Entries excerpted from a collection

____________________

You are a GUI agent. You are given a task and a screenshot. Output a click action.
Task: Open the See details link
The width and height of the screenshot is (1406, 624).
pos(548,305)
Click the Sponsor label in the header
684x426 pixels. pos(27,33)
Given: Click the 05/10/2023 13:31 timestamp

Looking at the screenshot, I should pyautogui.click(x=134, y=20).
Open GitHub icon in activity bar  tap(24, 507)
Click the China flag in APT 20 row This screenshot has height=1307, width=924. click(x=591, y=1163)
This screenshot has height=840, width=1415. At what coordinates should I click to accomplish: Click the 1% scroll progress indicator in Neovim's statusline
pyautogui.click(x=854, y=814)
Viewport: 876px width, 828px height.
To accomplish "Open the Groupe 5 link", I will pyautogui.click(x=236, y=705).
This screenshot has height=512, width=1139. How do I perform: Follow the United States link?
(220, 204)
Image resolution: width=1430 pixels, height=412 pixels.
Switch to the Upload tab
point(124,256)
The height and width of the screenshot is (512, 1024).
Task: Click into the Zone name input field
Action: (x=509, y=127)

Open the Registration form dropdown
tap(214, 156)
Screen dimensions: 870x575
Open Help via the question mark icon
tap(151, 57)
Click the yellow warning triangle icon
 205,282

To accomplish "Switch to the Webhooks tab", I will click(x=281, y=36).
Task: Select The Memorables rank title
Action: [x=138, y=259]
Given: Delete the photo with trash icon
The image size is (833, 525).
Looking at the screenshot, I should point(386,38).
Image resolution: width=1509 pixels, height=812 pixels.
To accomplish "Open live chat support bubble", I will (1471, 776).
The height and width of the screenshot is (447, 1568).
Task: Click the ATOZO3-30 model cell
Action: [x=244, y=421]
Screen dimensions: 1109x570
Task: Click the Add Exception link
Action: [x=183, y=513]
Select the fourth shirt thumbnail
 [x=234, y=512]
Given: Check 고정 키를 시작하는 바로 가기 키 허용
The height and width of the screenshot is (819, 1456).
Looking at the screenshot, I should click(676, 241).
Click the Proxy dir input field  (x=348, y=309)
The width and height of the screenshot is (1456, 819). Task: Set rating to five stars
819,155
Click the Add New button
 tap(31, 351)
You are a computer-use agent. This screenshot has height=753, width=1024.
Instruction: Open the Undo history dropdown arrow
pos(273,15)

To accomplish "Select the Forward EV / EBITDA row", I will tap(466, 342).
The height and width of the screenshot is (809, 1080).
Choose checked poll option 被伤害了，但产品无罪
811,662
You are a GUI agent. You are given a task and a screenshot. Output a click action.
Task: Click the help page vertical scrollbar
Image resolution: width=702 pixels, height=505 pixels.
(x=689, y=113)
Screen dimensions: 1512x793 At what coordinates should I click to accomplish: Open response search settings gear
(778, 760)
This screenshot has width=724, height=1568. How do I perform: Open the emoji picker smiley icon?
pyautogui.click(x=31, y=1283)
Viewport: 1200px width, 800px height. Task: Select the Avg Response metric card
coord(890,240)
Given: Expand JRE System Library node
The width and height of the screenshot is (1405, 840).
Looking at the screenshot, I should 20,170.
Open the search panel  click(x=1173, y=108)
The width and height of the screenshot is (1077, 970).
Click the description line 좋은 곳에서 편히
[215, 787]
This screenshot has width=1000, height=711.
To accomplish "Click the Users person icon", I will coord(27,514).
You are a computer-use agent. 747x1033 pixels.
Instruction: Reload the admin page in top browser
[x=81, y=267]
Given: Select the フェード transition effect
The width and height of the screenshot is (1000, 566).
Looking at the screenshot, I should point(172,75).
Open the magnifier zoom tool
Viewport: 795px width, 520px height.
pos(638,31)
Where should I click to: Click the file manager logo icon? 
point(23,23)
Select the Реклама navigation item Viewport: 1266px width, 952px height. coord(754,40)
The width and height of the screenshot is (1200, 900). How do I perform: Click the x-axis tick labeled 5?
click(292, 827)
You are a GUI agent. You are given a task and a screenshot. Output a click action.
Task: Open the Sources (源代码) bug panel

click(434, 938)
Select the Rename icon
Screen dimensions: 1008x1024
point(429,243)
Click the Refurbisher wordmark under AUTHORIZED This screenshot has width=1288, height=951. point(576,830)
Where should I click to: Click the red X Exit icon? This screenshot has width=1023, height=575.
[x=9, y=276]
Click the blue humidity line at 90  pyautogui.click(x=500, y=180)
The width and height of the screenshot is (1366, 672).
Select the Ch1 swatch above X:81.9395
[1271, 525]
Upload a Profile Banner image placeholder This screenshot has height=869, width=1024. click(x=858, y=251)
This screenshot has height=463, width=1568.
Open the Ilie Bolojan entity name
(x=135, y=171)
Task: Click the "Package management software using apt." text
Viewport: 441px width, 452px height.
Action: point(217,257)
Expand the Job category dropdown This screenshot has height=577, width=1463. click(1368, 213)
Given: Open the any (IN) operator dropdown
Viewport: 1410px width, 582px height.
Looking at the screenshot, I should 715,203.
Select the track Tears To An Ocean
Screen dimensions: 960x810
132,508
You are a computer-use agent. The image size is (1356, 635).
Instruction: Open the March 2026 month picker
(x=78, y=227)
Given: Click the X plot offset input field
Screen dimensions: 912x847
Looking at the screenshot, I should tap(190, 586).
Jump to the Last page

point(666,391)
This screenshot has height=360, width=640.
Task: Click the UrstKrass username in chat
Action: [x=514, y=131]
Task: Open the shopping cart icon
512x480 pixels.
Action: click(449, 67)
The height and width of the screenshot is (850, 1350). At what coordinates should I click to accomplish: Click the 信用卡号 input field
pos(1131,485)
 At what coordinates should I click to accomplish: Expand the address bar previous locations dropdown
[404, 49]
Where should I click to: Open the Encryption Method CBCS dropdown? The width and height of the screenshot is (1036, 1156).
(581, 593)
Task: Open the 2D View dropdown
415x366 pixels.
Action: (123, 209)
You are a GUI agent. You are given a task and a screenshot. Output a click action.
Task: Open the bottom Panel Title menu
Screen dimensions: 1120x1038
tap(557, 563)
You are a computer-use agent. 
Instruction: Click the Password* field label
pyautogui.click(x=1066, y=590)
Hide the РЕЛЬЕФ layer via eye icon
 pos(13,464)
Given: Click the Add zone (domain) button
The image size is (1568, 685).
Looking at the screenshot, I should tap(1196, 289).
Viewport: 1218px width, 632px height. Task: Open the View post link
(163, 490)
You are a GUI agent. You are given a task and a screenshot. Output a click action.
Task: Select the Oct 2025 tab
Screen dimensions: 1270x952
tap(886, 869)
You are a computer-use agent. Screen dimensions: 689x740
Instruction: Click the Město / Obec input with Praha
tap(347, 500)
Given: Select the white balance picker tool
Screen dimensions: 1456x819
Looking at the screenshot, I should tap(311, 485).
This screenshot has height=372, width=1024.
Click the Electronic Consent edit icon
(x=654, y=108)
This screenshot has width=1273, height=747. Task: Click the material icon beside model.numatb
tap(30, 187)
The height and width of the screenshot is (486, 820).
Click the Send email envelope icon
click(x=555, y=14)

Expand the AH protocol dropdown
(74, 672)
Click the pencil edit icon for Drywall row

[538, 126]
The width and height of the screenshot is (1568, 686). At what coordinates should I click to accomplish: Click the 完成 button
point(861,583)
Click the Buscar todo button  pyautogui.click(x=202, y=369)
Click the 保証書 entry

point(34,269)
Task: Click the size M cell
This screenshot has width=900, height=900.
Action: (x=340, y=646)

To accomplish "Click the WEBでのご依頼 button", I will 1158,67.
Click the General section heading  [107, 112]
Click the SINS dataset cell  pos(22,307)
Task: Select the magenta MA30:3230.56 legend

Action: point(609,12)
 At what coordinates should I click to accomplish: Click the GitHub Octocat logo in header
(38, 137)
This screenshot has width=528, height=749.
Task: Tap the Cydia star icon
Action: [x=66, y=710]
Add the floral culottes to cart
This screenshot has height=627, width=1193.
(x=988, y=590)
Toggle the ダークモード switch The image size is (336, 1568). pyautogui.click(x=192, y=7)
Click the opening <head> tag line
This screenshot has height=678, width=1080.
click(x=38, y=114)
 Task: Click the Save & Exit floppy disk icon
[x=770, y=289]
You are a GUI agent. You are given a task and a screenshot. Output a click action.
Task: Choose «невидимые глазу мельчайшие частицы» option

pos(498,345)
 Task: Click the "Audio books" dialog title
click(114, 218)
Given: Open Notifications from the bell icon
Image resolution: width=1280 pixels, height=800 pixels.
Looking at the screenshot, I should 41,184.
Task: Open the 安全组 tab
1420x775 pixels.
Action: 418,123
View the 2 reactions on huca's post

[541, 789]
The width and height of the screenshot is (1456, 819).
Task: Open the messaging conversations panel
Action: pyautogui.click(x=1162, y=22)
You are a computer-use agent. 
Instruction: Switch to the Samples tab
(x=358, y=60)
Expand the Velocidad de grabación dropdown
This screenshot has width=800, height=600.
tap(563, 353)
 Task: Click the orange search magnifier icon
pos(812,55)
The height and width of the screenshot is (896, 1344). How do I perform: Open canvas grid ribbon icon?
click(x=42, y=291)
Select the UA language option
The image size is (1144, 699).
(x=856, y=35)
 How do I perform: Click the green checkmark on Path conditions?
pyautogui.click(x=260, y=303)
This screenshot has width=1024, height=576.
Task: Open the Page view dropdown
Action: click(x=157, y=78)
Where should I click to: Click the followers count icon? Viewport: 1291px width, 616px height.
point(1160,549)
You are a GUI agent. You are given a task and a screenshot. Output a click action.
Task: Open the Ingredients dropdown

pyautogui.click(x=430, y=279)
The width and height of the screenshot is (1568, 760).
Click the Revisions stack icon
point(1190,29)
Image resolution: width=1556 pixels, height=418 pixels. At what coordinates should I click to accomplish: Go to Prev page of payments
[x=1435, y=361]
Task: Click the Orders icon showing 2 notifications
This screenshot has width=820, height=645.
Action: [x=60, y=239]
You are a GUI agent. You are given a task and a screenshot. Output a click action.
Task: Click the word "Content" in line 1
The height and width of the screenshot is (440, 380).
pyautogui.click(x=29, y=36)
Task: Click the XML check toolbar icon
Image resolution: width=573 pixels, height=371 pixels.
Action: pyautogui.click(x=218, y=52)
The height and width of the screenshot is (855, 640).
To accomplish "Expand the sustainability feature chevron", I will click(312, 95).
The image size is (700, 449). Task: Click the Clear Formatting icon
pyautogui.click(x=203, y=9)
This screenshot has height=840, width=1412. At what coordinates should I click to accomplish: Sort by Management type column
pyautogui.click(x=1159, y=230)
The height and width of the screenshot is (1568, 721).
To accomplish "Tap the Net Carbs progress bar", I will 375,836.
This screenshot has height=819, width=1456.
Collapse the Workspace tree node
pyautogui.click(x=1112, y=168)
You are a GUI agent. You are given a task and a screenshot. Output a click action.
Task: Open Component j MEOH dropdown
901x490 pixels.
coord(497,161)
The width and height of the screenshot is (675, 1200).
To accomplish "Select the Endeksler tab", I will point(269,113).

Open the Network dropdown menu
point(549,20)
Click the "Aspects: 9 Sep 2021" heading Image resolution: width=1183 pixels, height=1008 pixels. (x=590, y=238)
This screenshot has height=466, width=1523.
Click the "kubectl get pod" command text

____________________

• _PROBLEM DETAILS_: Rewrite everything from the line with "Open the search" down to the line with "Action: point(217,257)", changing "Where should I click to" to "Where do I click to" and leaving the rest as it is.

• _IN RESPONSE_:
Open the search panel  click(x=1173, y=108)
The width and height of the screenshot is (1077, 970).
Click the description line 좋은 곳에서 편히
[215, 787]
This screenshot has width=1000, height=711.
To accomplish "Click the Users person icon", I will coord(27,514).
You are a computer-use agent. 747x1033 pixels.
Instruction: Reload the admin page in top browser
[x=81, y=267]
Given: Select the フェード transition effect
The width and height of the screenshot is (1000, 566).
Looking at the screenshot, I should point(172,75).
Open the magnifier zoom tool
Viewport: 795px width, 520px height.
pos(638,31)
Where do I click to: Click the file manager logo icon? 
point(23,23)
Select the Реклама navigation item Viewport: 1266px width, 952px height. coord(754,40)
The width and height of the screenshot is (1200, 900). How do I perform: Click the x-axis tick labeled 5?
click(292, 827)
You are a GUI agent. You are given a task and a screenshot. Output a click action.
Task: Open the Sources (源代码) bug panel

click(434, 938)
Select the Rename icon
Screen dimensions: 1008x1024
point(429,243)
Click the Refurbisher wordmark under AUTHORIZED This screenshot has width=1288, height=951. point(576,830)
Where do I click to: Click the red X Exit icon? This screenshot has width=1023, height=575.
[x=9, y=276]
Click the blue humidity line at 90  pyautogui.click(x=500, y=180)
The width and height of the screenshot is (1366, 672).
Select the Ch1 swatch above X:81.9395
[1271, 525]
Upload a Profile Banner image placeholder This screenshot has height=869, width=1024. click(x=858, y=251)
This screenshot has height=463, width=1568.
Open the Ilie Bolojan entity name
(x=135, y=171)
Task: Click the "Package management software using apt." text
Viewport: 441px width, 452px height.
Action: point(217,257)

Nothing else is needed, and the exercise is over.